• _DESCRIPTION OF THE TASK_
Reproduce each of the following entries word for word, omitting the pictures.

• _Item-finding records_
[START]

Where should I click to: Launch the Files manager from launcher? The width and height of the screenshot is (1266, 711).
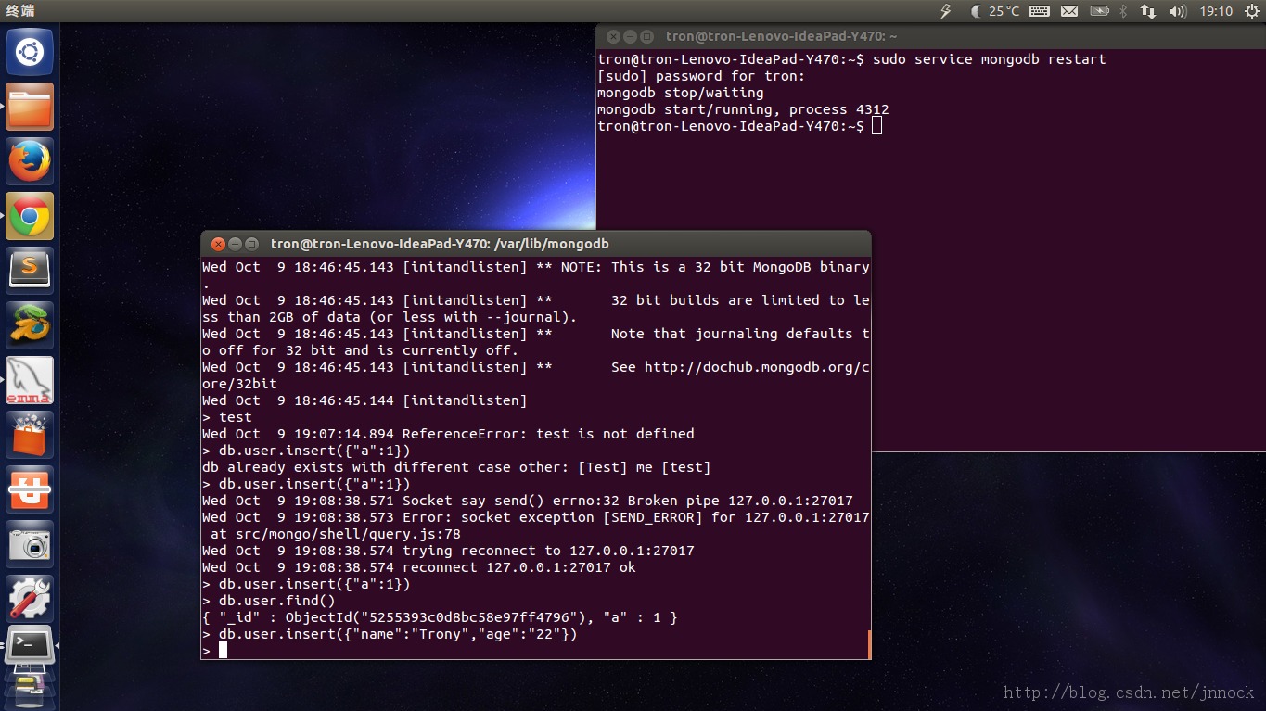tap(30, 108)
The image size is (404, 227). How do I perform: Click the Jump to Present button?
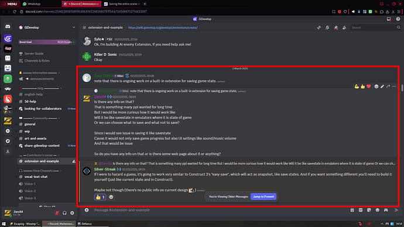click(x=263, y=197)

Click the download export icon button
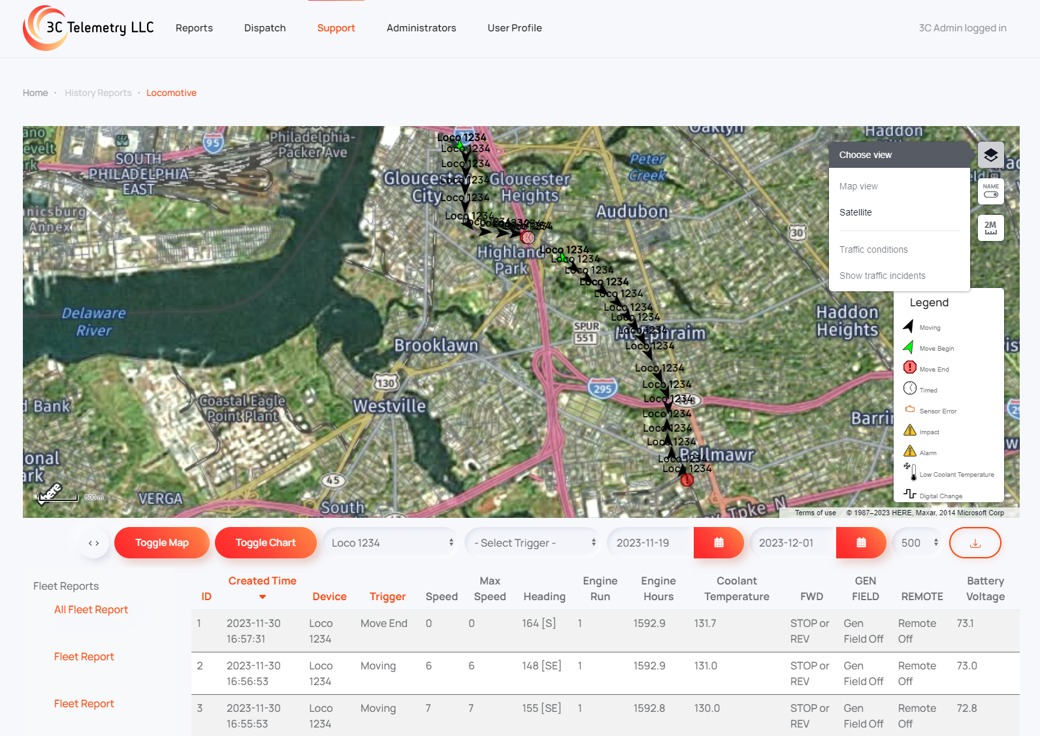pyautogui.click(x=975, y=543)
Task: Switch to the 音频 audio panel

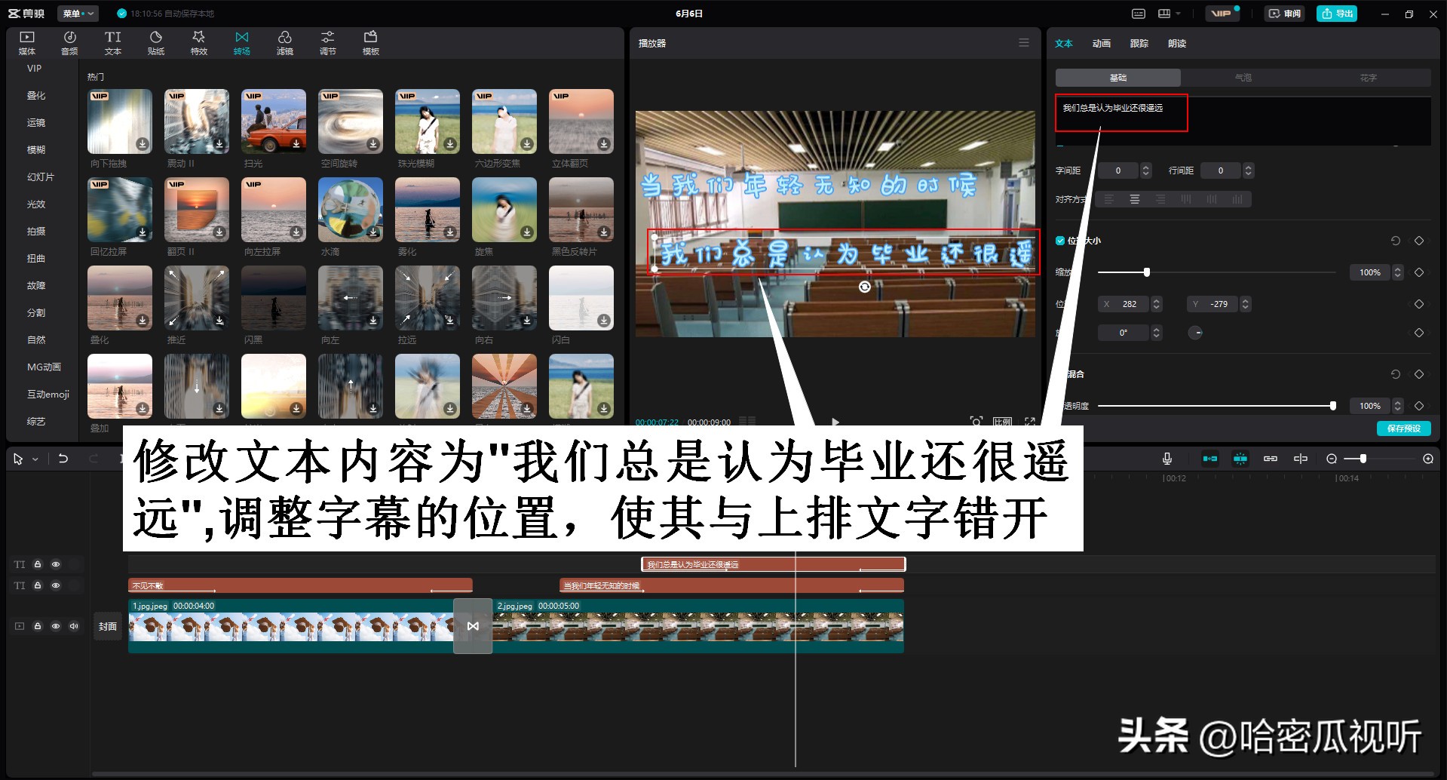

[END]

• _CORRECT RESPONSE_
Where should I click to: Launch the Files manager from launcher? The width and height of the screenshot is (1266, 711).
tap(30, 108)
The image size is (404, 227). How do I perform: Click the Jump to Present button?
click(x=263, y=197)

Click the download export icon button
pyautogui.click(x=975, y=543)
Task: Switch to the 音频 audio panel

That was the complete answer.